* [ASSIGNMENT] Gather all lines with "resolution" from the records.

* [MATERIAL SUPPLIED]
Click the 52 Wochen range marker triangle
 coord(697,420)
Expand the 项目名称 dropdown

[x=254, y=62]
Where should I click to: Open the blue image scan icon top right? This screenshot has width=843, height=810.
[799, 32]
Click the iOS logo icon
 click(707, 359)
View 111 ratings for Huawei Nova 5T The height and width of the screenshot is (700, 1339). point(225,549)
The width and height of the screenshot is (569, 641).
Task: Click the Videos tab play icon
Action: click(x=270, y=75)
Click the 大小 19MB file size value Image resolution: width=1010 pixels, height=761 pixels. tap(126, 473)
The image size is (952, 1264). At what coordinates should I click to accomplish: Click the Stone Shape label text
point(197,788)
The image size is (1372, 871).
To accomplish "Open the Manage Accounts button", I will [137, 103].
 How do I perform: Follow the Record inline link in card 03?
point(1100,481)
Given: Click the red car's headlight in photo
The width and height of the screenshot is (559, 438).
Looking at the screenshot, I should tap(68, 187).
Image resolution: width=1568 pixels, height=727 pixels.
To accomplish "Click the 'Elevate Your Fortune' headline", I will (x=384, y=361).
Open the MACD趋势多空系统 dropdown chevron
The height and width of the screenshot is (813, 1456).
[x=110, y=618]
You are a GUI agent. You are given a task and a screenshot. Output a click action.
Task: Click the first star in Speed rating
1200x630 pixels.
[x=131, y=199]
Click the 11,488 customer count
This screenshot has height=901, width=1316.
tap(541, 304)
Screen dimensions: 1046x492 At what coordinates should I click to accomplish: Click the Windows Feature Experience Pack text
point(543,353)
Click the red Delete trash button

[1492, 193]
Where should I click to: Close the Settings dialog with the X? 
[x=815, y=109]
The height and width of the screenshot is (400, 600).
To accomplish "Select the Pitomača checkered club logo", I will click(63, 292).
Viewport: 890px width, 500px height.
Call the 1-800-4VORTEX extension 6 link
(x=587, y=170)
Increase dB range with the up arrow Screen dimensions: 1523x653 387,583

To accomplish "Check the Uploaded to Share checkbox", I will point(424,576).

* [REPLY]
Click the 大小 19MB file size value Image resolution: width=1010 pixels, height=761 pixels. tap(126, 473)
Image resolution: width=1568 pixels, height=727 pixels.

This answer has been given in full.